▶ [Reading text]

When to use: When you want a typical value and your data doesn’t have extreme outliers.

Example: For [2, 4, 6, 8, 10], the mean is $(2+4+6+8+10)/5 = 30/5 = 6$

Median

The median is the middle value when data is arranged in order. If there’s an even number of values, it’s the average of the two middle numbers.

When to use: When your data has outliers or is skewed, since the median isn’t affected by extreme values.

Example: For [2, 4, 6, 8, 100], the median is 6 (not affected by the outlier 100)

Mode

The mode is the value that appears most frequently in a dataset. A dataset can have no mode, one mode, or multiple modes.

When to use: For categorical data or when you want to know the most common value.

Example: For [1, 2, 2, 3, 4, 4, 4, 5], the mode is 4

Variance and Standard Deviation

Variance measures how spread out the data is from the mean. It’s the average of squared differences from the mean.

Population Variance:

\[\sigma^2 = \frac{\sum_{i=1}^{n} (x_i - \mu)^2}{n}\]

What this means:

• $\sigma^2$ (sigma squared) = population variance
• $x_i$ = each individual value
• $\mu$ (mu) = population mean
• $(x_i - \mu)$ = how far each value is from the mean
• $(x_i - \mu)^2$ = that distance squared (makes everything positive)
• Divide by $n$ to get the average

Sample Variance:

\[s^2 = \frac{\sum_{i=1}^{n} (x_i - \bar{x})^2}{n-1}\]

What this means:

• $s^2$ = sample variance
• $\bar{x}$ = sample mean
• We divide by $n-1$ instead of $n$ (this corrects for bias when estimating from a sample)

Standard Deviation is the square root of variance. It tells you the typical distance between data points and the mean, in the same units as your data.

▶ [Given data]

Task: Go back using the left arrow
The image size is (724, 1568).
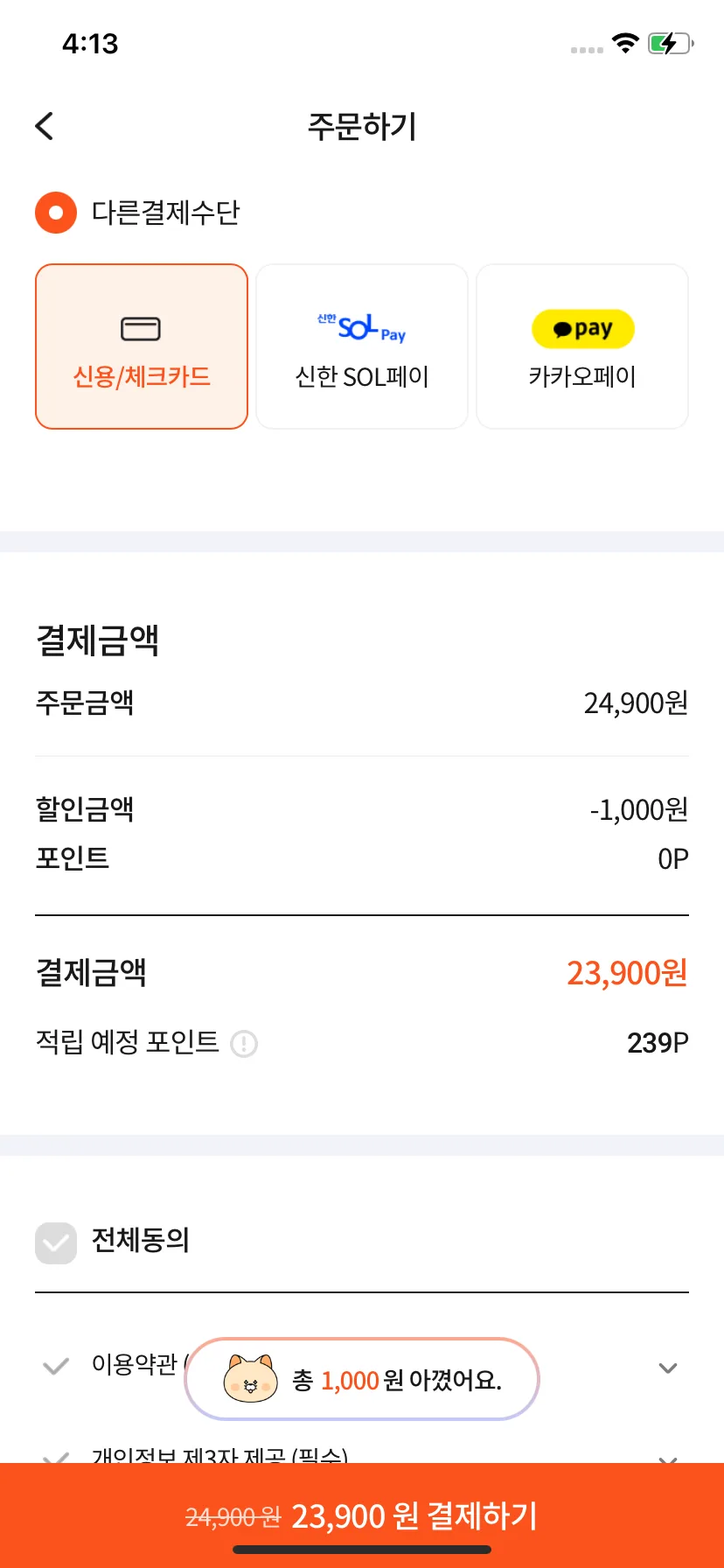Action: coord(45,126)
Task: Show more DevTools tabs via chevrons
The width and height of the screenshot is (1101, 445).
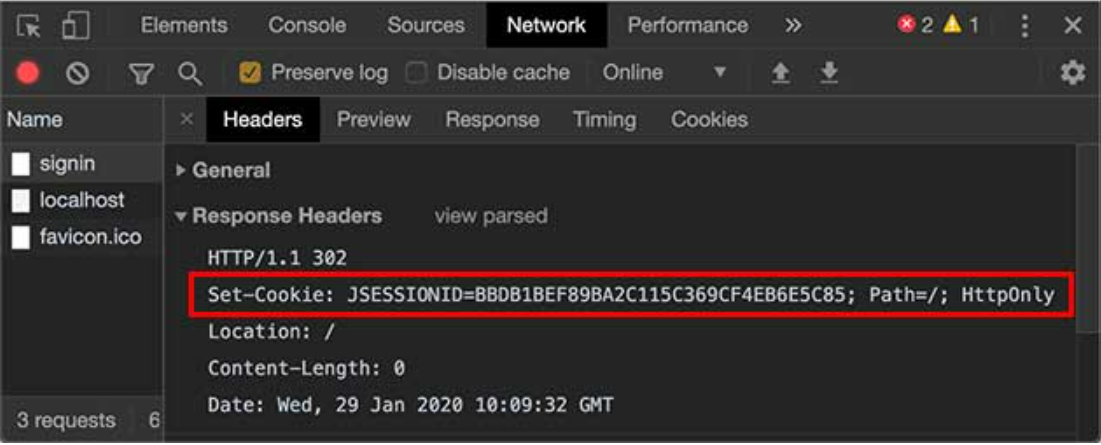Action: [792, 26]
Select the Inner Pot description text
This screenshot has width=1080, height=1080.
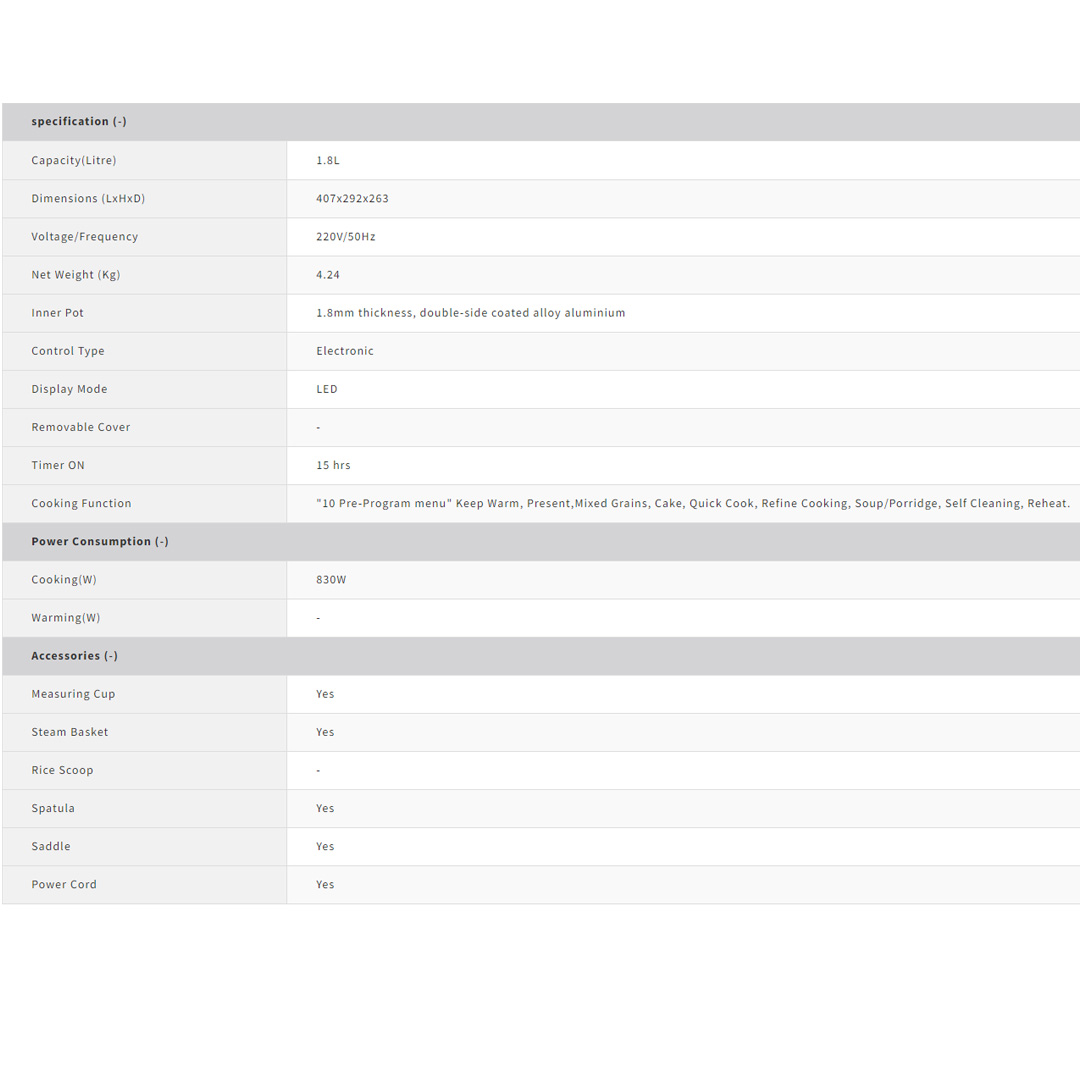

▶ [Work to be completed]
Copy the part of the statistics text between "The median is the" and "the outlier 100)", inclusive. The data has no connection to the statistics text.

▶ [Task response]
The median is the middle value when data is arranged in order. If there’s an even number of values, it’s the average of the two middle numbers.

When to use: When your data has outliers or is skewed, since the median isn’t affected by extreme values.

Example: For [2, 4, 6, 8, 100], the median is 6 (not affected by the outlier 100)